The visited network 100v further comprises a visited PDN GW (V-PDN GW) 105v. The V-PDN GW 105v also takes care of policy and charging enforcement, and receives the policies from a visited PCRF (V-PCRF) 107v. The interface between the H-PCRF 107h and the V-PCRF 107v is called S9. The S9 interface provides transfer of policy and charging control information between the H-PCRF 107h and the V-PCRF 107v in order to support local breakout function.
The Long Term Evolution (LTE)/Evolved Packet Core (EPC) architecture supports Packet Switched (PS) roaming, as illustrated in FIG. 1, and is similar to the one deployed for Global System for Mobile communications (GSM) and Wideband Code Division Multiple Access, (WCDMA).
For LTE/EPC a Packet Data Network Gateway in the home network 100h, i.e. a H-PDN GW 105h, is usually selected, although the third Generation Partnership Project (3GPP) specifications also allow a PDN GW in the visited network 100v, i.e. V-PDN GW 105v to be selected.
When an operator decides to add support for IMS services such as e.g. voice services, additional network elements/nodes are required compared to what is illustrated in FIG. 1. The additional network elements are illustrated in the high-level IMS Voice Roaming Architecture of an embodiment of a communication network 200 shown in FIG. 2. The continuos line depicts the media plane, and the dotted line depicts the control plane.
Some of the elements in the network 200 shown in FIG. 2 are the same as the elements shown in the network 100 in FIG. 1. For the sake of simplicity, a description of these elements are not repeated here with reference to FIG. 2. Only the additional elements needed for the IMS services are described in detail with reference to FIG. 2.

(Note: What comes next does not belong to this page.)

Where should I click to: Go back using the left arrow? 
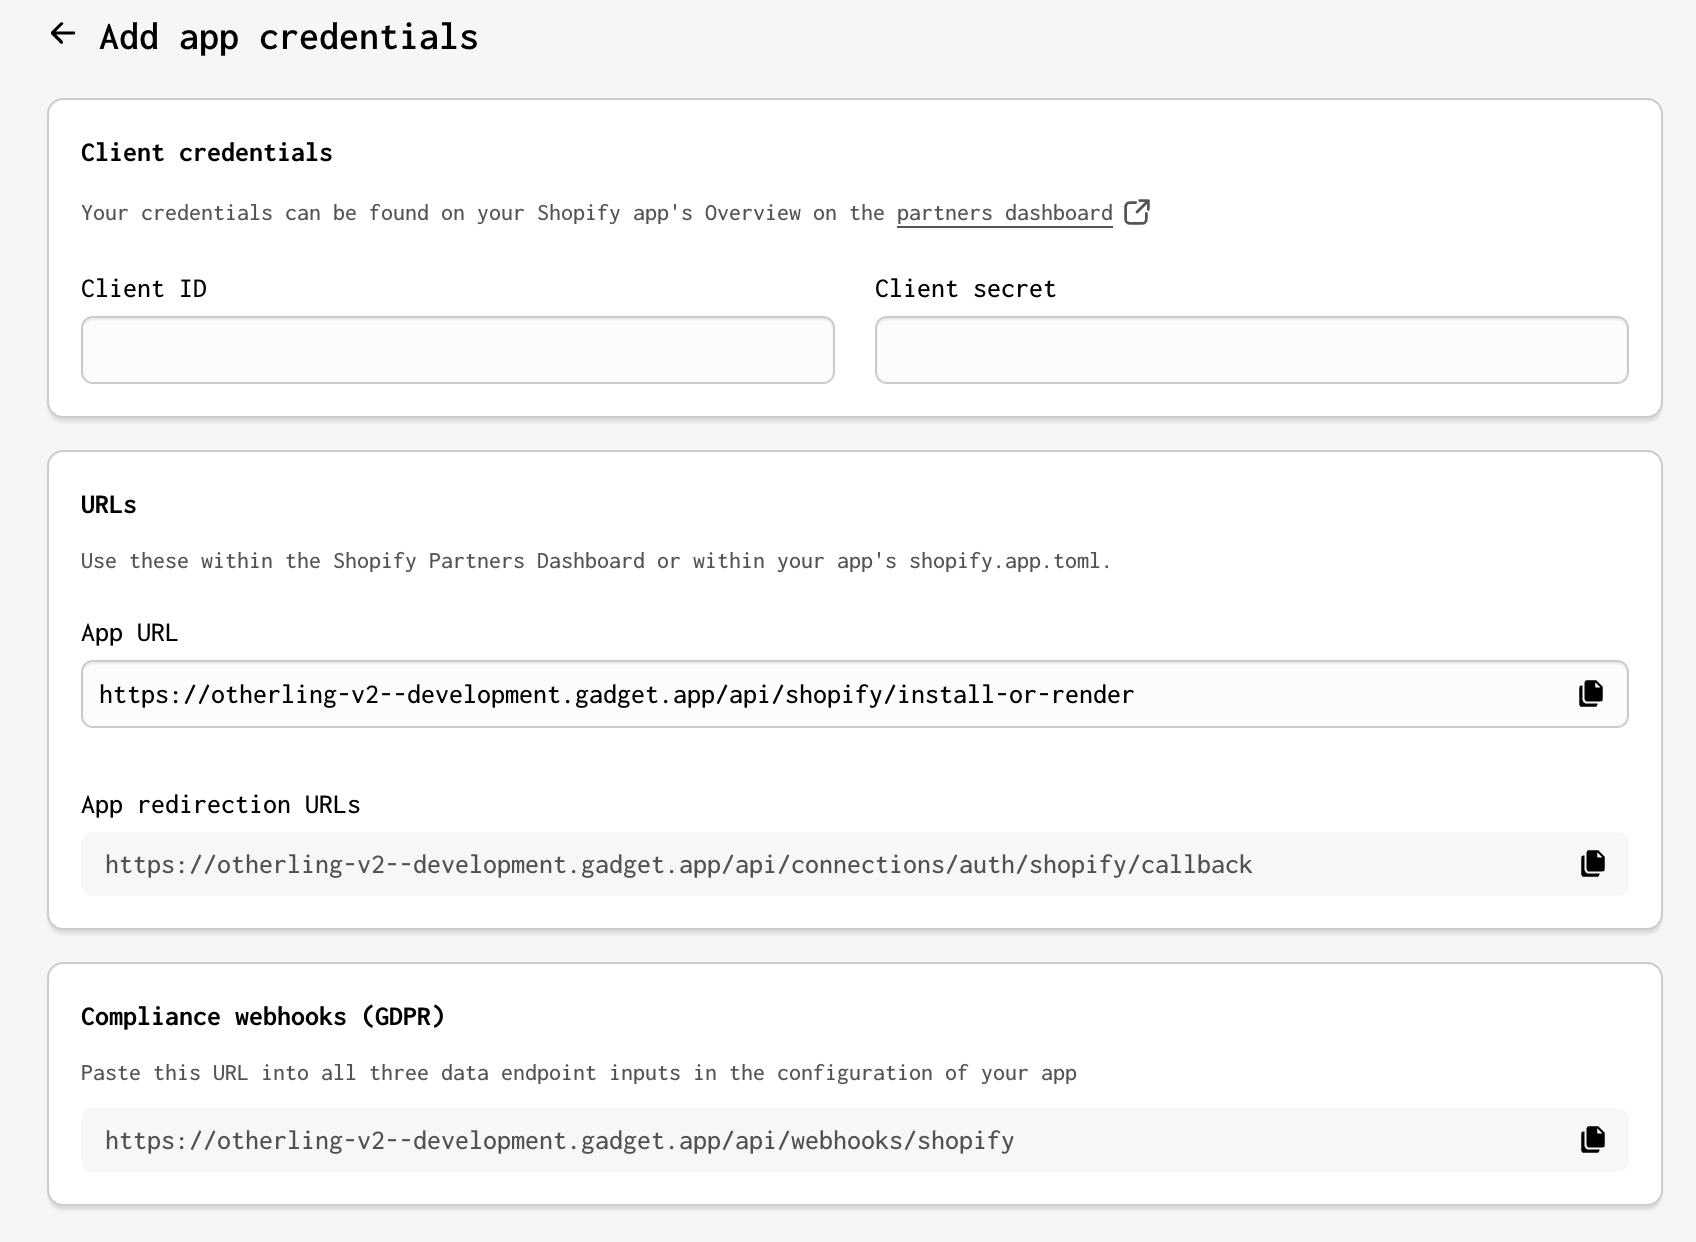coord(63,34)
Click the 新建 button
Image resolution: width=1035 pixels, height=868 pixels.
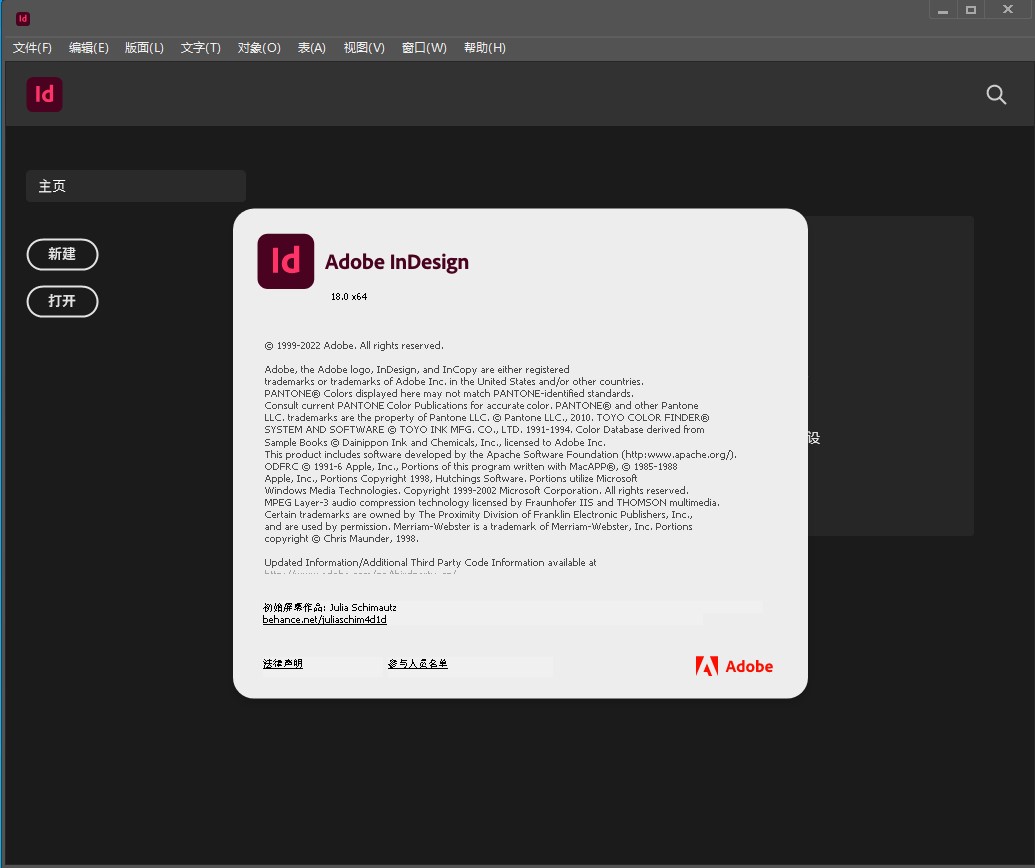62,254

Internetwork Packet Exchange (IPX) 202 is the Open Systems interconnection (OSI)-model Network layer protocol located between the home network 100h and the visited network 100v. 
The IMS 217 defines a generic architecture for offering Voice over IP (VoIP) and multimedia services. It is an architectural framework for interoperability and roaming, and it provides bearer control, charging and security. IMS 217 comprises an Application Server (AS) 220 and a Serving-Call Session Control Function (S-CSCF) 222. The AS 220 host and execute services, and interface with the S-CSCF 222 using Session Initiation Protocol (SIP). The S-CSCF 222 is the central node of the signaling plane, and is always located in the home network 100h. 

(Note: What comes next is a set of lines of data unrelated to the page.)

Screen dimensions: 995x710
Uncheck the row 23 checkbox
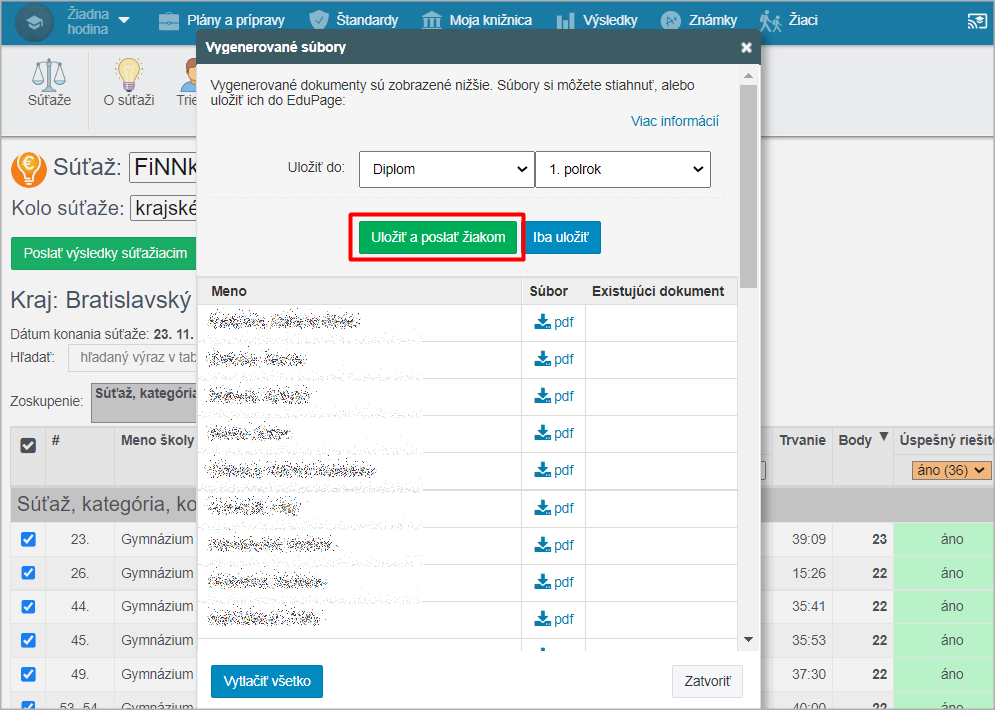coord(28,539)
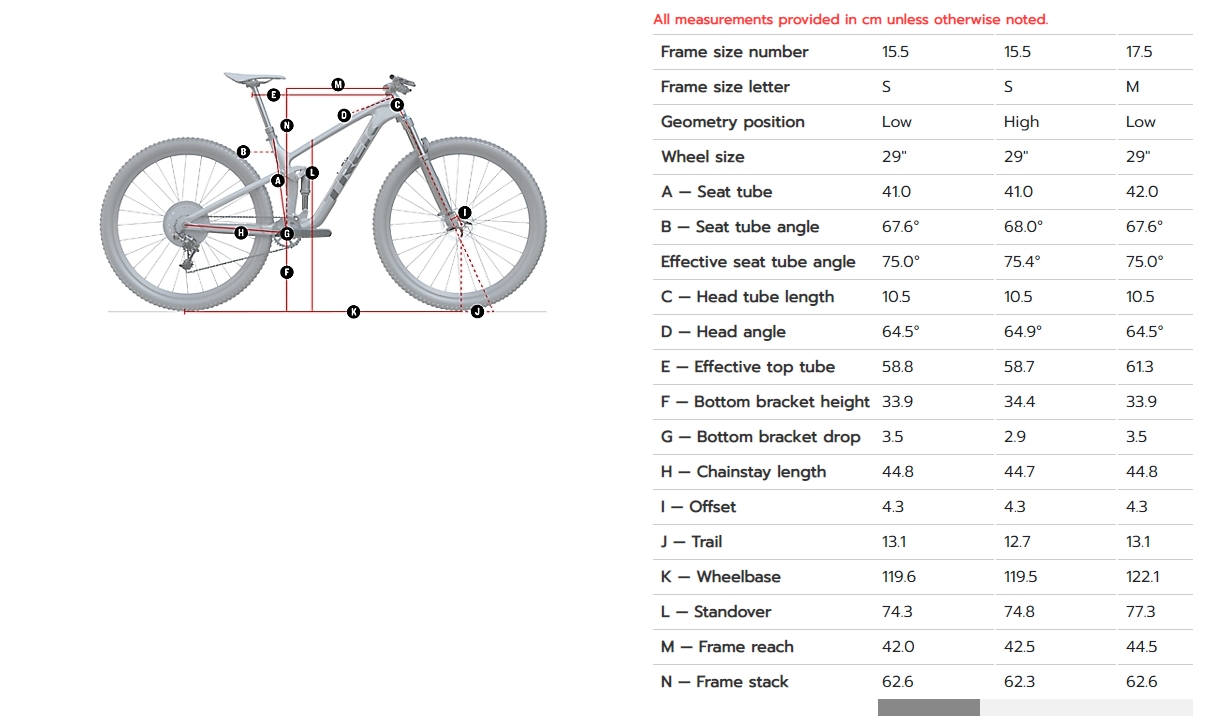Select the F bottom bracket height marker
Viewport: 1228px width, 724px height.
point(287,272)
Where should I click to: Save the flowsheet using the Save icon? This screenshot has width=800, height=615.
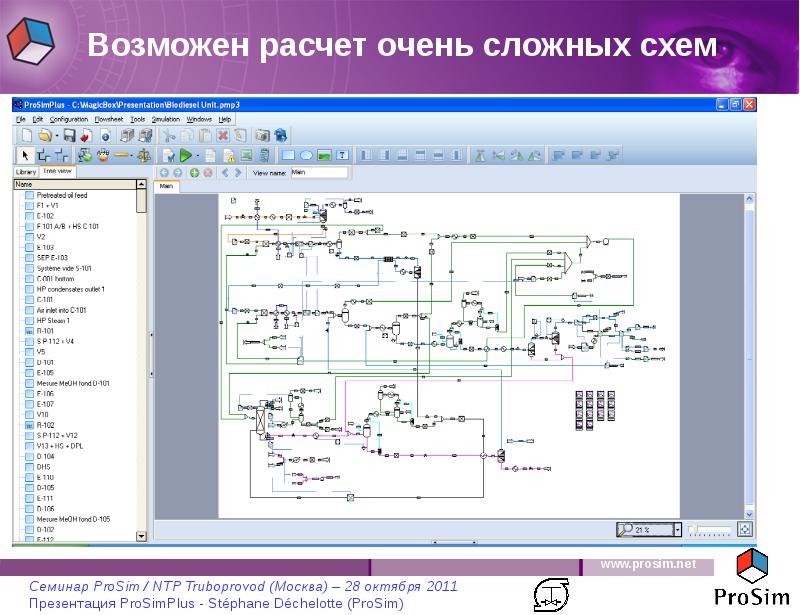point(68,137)
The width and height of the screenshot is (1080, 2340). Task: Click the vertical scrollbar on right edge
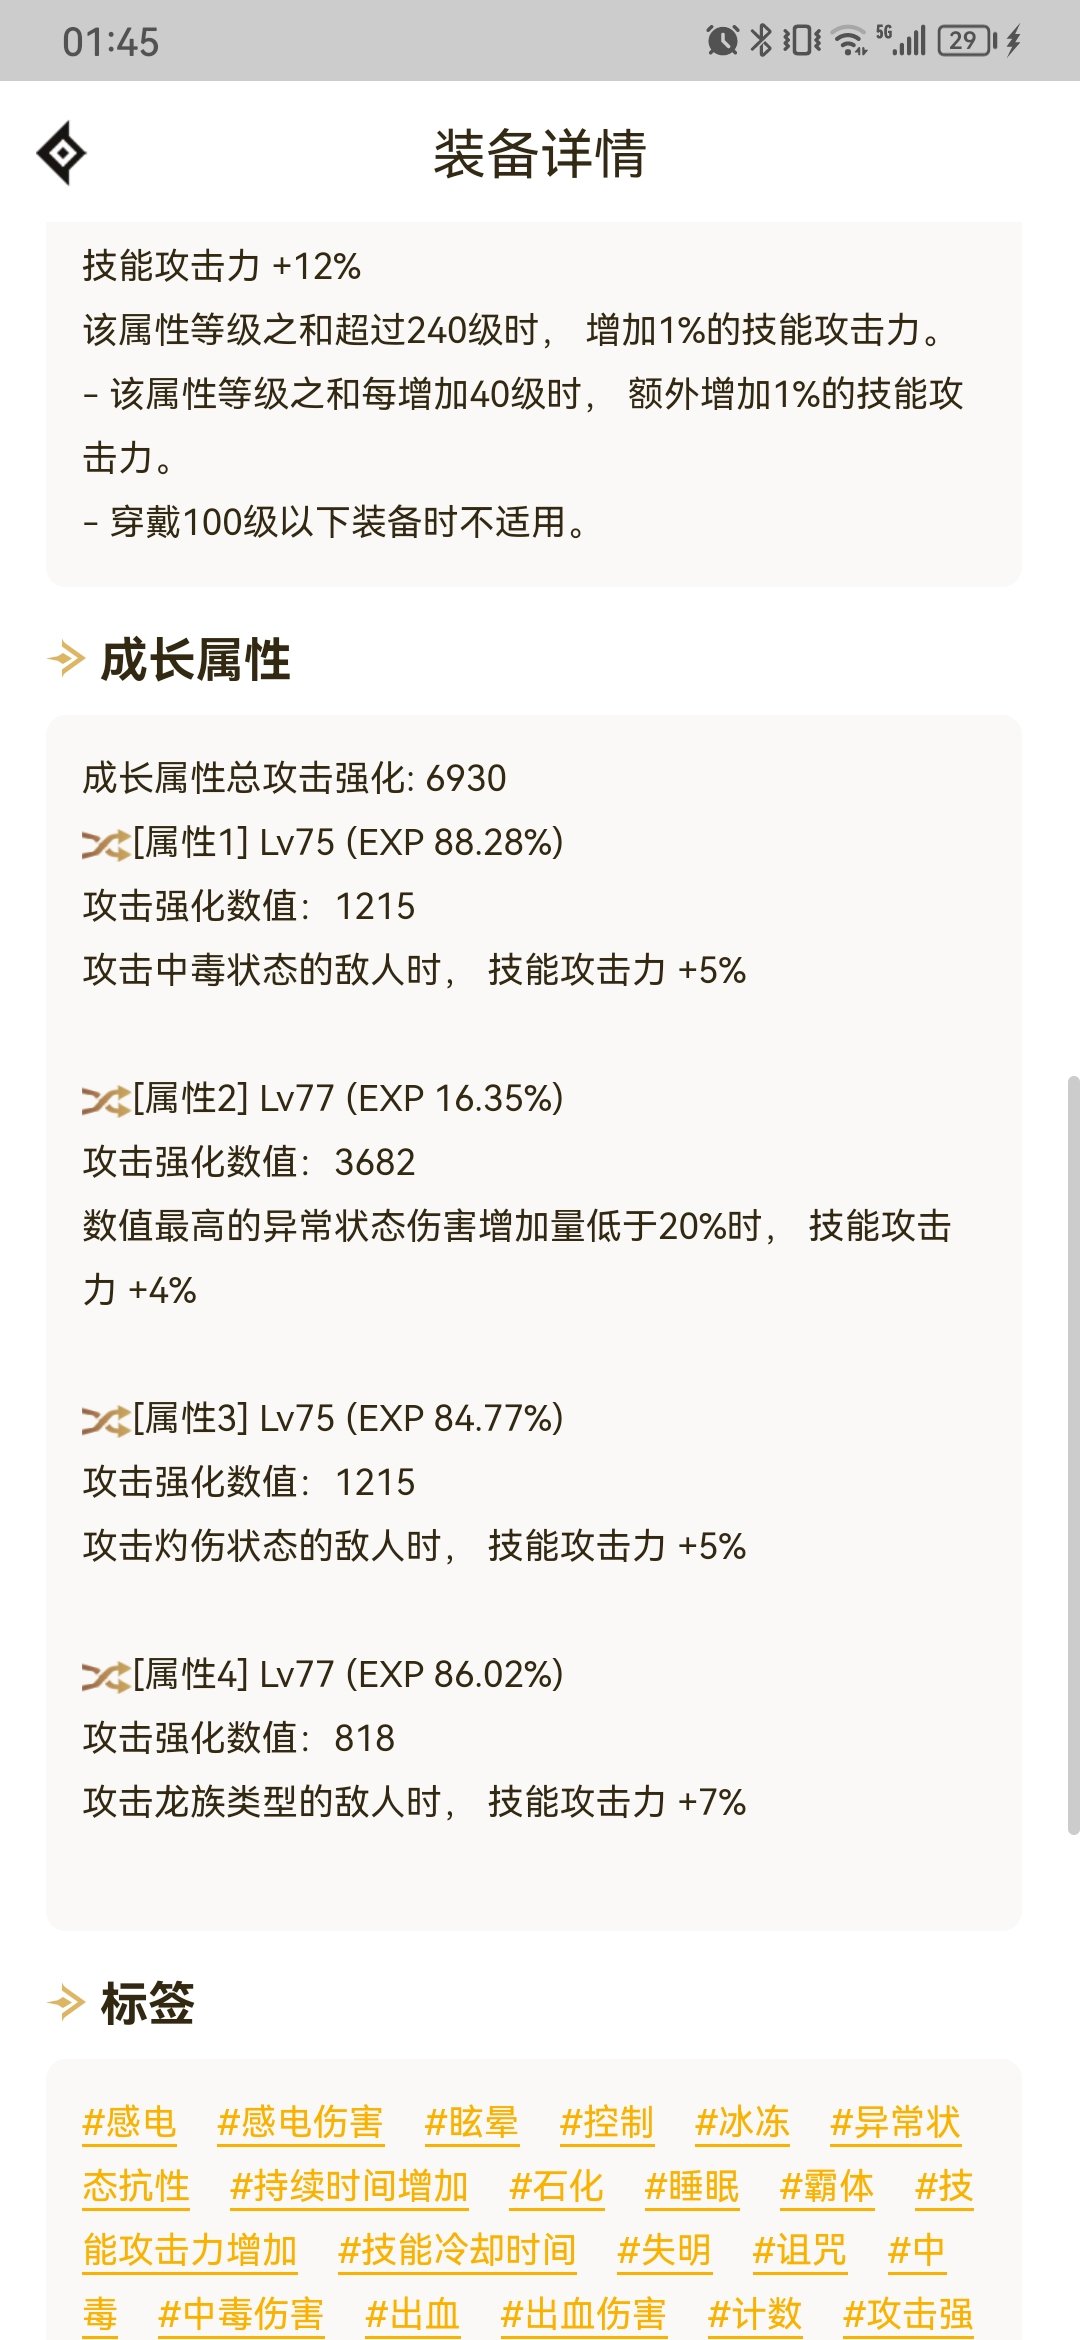click(1073, 1455)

The visited network 100v comprises a Proxy-CSCF (P-CSCF) 225. In some embodiments, the P-CSCF 225 may be in the home network 100h instead of in the visited network 100v, i.e. when the visited network is not IMS compliant yet. The interface between the S-CSCF 222 and the P-CSCF 225 is called Mw, and it is used to exchange messages between CSCFs.
The visited network 100v further comprises an IMS-Access GateWay (IMS-AGW) 228.
This network element provides an interface between the radio network, i.e. access network, and the IP Interconnect Network 230.
Note that a V-PDN GW 105v in the visited network 100v is assumed. The advantage compared to a H-PDN GW 105h in the home network 100h is for example to keep the latency low in different roaming scenarios and that the visited network 100v may be service aware.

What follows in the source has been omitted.